Menurut Marimba pendidikan adalah bimbingan atau pimpinan secara sadar oleh pendidik terhadap perkembangan jasmani dan rohani anak didik menuju kepribadian yang utama.
• Ontology yaitu pemikiran mengenai yang ada dan keberadaannya. Ontology ilmu yang tidak terikat oleh satu perwujudan tertentu, bersifat universal; menampilkan semesta universal. Ontology berupaya mencari inti yang termuat pada setiap kenyataan, atau dalam rumusan Loren Bagus; menjelaskan yang ada yang meliputi semua realitas setiap bentuknya.
• Eksistensialisme yaitu suatu usaha untuk menjadikan masalah menjadi konkret karena adanya manusia dan dunia. Menurut Sartre eksistensialisme yaitu filsafat yang memberi penekanan eksistensi yang mendahului esensi. Memandang segala gejala yang ada berpangkal kepada eksistensi. Dengan adanya eksistensi akan penuh dengan lukisan-lukisan yang konkret dengan metode fenomenologi (cara keberadaan manusia).

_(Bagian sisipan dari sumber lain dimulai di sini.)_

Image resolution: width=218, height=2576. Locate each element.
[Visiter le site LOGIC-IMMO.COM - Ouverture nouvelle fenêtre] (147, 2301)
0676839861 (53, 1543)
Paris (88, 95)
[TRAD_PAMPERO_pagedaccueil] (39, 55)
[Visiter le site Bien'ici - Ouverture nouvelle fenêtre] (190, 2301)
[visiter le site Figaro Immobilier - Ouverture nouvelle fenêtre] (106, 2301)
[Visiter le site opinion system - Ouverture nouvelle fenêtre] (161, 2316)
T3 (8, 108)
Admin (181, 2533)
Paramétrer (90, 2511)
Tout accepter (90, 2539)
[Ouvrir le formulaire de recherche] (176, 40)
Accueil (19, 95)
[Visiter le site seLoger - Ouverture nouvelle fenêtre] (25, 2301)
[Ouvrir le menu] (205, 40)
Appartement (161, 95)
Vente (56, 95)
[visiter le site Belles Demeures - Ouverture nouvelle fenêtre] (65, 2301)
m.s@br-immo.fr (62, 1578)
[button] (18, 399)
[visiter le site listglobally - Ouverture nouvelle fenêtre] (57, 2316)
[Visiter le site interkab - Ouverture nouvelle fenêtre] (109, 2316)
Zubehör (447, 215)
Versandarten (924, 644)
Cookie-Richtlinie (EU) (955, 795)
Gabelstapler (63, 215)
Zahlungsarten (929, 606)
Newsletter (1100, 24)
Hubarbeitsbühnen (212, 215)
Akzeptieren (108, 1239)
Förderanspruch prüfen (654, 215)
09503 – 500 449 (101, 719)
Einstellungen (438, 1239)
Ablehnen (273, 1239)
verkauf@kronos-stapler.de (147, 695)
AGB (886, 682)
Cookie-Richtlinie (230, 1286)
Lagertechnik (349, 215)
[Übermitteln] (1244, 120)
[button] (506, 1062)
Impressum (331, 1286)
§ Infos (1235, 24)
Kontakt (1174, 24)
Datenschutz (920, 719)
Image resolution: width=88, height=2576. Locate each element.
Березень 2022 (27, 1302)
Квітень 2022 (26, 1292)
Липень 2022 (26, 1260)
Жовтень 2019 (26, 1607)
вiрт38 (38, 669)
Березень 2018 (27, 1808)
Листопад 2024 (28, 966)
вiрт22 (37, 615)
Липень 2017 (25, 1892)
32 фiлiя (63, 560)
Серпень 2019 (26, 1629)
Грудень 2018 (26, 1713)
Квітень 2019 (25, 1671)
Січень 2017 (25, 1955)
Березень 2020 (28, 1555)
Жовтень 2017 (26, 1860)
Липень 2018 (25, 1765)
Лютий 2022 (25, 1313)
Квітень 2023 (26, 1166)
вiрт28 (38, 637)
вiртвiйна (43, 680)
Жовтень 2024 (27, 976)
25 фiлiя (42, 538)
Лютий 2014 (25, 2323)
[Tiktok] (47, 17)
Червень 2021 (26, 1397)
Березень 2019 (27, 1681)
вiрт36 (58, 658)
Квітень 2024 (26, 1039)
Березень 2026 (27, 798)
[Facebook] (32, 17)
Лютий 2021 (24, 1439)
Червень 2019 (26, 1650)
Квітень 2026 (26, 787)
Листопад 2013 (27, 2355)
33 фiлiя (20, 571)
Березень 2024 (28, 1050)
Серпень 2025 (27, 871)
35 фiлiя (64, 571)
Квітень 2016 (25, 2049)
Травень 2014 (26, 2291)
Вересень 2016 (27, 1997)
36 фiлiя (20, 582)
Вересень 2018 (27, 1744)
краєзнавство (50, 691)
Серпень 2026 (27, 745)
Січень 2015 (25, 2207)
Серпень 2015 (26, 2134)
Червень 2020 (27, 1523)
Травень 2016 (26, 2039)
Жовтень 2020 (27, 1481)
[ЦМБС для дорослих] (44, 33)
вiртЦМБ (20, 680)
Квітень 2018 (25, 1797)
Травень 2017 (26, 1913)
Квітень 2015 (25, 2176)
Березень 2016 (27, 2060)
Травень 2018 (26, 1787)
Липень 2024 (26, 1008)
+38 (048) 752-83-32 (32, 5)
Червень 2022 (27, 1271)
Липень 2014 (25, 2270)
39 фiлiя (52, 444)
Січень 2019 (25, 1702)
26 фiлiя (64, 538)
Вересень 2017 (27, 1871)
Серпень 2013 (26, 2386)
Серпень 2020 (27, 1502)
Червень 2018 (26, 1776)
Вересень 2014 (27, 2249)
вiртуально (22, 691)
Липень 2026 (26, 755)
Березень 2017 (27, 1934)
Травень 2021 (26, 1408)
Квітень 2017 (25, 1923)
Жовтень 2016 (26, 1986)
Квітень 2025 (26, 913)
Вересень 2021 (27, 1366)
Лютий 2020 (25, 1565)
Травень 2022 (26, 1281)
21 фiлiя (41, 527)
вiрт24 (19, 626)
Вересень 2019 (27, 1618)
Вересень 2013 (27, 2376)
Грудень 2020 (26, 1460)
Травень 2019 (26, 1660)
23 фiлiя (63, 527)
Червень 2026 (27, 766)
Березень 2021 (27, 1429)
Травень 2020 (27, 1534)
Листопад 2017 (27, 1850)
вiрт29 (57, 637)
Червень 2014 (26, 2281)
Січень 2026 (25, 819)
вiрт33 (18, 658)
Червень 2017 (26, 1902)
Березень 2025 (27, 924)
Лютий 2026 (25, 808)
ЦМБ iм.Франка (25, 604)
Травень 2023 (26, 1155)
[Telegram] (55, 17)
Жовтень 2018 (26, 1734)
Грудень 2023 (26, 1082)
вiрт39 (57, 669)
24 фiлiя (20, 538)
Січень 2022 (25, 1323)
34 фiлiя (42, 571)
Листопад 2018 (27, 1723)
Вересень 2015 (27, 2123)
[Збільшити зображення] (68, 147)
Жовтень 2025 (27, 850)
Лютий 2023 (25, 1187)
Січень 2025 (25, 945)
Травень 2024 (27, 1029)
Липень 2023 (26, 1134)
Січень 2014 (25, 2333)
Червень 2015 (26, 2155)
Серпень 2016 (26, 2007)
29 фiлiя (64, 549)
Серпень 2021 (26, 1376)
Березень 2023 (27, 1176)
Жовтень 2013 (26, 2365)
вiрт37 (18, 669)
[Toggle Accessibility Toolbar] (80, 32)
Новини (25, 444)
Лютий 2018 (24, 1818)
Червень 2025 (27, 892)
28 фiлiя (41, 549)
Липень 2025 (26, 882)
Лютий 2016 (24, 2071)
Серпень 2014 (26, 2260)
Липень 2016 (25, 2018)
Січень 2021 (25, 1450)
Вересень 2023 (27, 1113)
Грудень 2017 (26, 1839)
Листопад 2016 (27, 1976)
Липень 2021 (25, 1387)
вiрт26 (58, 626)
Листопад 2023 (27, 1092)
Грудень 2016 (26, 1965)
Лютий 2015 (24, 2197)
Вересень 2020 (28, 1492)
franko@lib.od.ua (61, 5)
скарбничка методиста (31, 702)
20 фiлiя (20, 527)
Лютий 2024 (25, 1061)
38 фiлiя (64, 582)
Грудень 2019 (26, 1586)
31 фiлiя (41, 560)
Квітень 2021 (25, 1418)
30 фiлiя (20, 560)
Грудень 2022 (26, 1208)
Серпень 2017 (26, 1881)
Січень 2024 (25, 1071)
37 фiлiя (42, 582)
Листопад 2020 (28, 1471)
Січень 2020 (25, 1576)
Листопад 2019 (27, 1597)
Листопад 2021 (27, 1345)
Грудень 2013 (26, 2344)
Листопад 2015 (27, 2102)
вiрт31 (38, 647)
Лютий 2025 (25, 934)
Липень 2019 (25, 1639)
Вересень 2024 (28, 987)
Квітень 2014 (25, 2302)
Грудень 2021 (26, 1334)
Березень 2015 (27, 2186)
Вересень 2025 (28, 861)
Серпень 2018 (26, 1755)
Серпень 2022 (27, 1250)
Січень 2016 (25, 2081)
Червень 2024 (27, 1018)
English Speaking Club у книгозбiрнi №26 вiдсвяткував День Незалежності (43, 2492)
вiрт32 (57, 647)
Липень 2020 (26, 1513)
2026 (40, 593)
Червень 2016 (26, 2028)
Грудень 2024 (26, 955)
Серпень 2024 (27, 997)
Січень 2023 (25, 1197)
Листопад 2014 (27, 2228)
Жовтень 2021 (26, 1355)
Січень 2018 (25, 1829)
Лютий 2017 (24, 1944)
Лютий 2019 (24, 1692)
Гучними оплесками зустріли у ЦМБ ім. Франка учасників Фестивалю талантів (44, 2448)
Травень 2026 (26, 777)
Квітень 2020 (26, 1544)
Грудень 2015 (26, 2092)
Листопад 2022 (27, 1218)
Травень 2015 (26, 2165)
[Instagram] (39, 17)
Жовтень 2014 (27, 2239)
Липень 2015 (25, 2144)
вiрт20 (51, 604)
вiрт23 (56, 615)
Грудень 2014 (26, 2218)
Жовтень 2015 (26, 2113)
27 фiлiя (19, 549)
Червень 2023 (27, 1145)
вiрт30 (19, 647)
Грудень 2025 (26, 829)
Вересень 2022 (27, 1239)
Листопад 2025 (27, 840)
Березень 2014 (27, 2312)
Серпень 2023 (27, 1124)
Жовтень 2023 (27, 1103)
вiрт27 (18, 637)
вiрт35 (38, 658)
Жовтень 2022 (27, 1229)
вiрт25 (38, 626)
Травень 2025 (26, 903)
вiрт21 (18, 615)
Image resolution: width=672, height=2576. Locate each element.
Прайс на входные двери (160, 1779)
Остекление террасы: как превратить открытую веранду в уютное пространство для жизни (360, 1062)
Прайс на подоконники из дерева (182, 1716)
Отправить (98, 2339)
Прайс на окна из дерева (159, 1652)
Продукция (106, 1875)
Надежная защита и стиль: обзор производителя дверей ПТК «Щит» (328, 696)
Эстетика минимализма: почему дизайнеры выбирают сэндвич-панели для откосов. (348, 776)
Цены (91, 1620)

Eksistensi sendiri yaitu eks artinya keluar, sintesi artinya berdiri; jadi eksistensi adalah berdiri sebagai diri sendiri. Menurut Heideggard “Das wesen des daseins liegh in seiner Existenz” , da-sein adalah tersusun dari dad an sein. “da” disana. Sein berarti berada. Jadi artinya manusia sadar dengan tempatnya. Menurut Sartre adanya manusia itu bukanlah “etre” melainkan “ a etre” yang artinya manusia itu tidak hanya ada tetapi dia selamanya harus dibentuk tidak henti-hentinya.[7]
Menurut Parkey (1998) aliran eksistensialisme terbagi menjadi 2, yaitu; bersifat theistic(bertuhan) dan atheistic. Menurut eksistensialisme sendiri ada 3 jenis; tradisional, spekulatif dan skeptif.
Eksistensialisme sangat berhubungan dengan pendidikan karena pusat pembicaraan eksistensialisme adalah keberadaan manusia sedangkan pendidikan hanya dilakukan oleh manusia.
- Ontologi filsafat pendidikan eksistensialisme
Pemikiran filsafat ekisistensialisme menyebutkan bahwa manusia memiliki keberadaan yang unik dalam dirinya berbeda antara manusia satu dengan manusia lainnya. Dalam hal ini telaah manusia diarahkan pada individualitas manusia sebagai unit analisisnya. Dan berfokus pada pengalaman-pengalaman individu yang diantaranya:
1. berkaitan dengan hal-hal esensial atau mendasar yang seharusnya manusia tahu dan menyadari sepenuhnya tentang dunia dimana mereka tinggal dan juga bagi kelangsungan hidupnya.
2. menekankan data fakta dengan kurikulum bercorak vokasional.
3. konsentasi studi pada materi-materi dasar tradisional sperti membaca, menulis, sastra, bahasa asing, matematika, sejarah, sains, seni dan musik.
4. pola orientasinya pada skill dasar menuju skill yang bersifat semakin kompleks.
5. perhatian pada pendidikan yang bersifat menarik dan efisien.
6. yakin pada nilaipengetahuan untuk kepentingan pengetahuan itu sendiri.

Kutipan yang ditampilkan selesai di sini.